The 75-year-old Farmers Union has been influential in shaping state and national agriculture policies for decades.

"When I was elected, I told people that I have 100 ideas. Some of them ain't going to be worth anything, but I tell you what: Three or four might be pretty good," said Peterson, the group's second-longest-serving president.

He said he hired staff and built the capacity to implement those ideas. Peterson also put the Farmers Union's shaky finances "back on solid ground," said Bruce Miller, membership and outreach director.

Peterson also has inspired farmers with his fiery leadership style, said Steve Read, the Rice County Farmers Union president from Nerstrand.
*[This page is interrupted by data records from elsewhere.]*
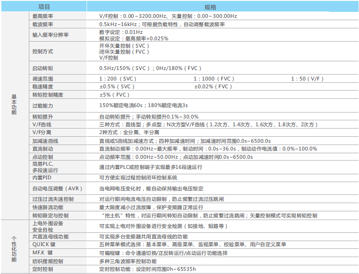Viewport: 359px width, 274px height.
Task: Click the 加减速曲线 row label
Action: (45, 141)
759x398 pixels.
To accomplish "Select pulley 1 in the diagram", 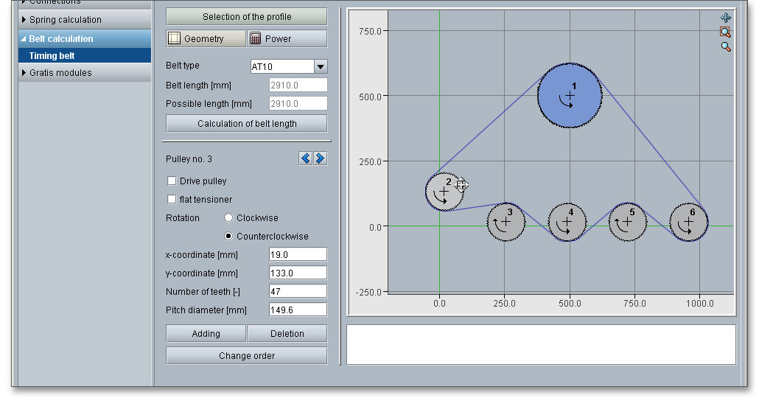I will [570, 96].
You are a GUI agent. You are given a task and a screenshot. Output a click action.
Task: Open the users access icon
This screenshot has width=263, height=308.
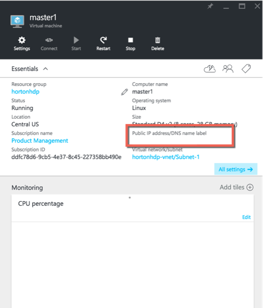(228, 69)
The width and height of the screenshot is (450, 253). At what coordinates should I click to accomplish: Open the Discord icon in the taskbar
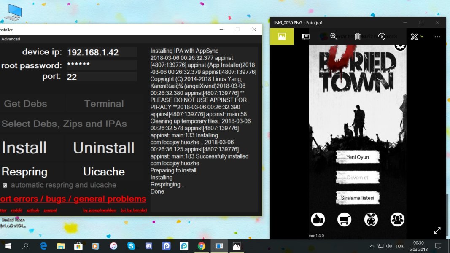point(148,245)
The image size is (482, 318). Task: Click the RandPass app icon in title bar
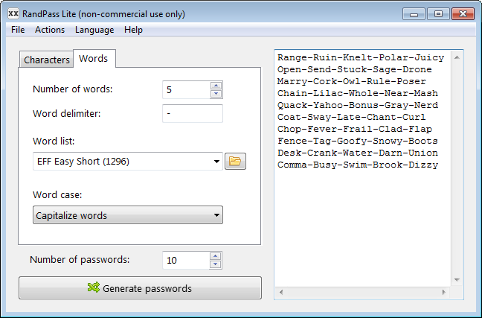(13, 14)
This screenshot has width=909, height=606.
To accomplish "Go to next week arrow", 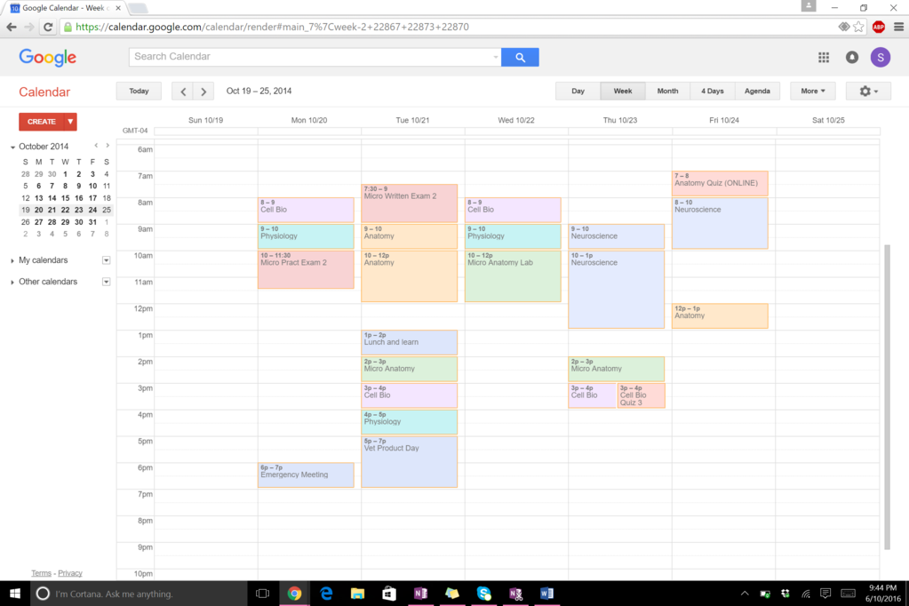I will (x=203, y=91).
"Doug is an old-school Farmer-Labor progressive... in the mold of Floyd B. Olson and the leaders of the Grange," he said, referring to Minnesota's famed populist governor and the 19th-century movement that organized farmers against monopolistic railroads and grain elevators. "His passion comes from his heart."

Read recalled a White House meeting a few years ago in which a presidential aide was lecturing an auditorium full of farmers about nutrition policies.

"Doug interrupted her and said, 'For the cost of an aircraft carrier or a submarine, we could provide free breakfast and lunch for every student in America for many years.' The place erupted," he said. "He wasn't being disruptive. He just called them out on what he believes."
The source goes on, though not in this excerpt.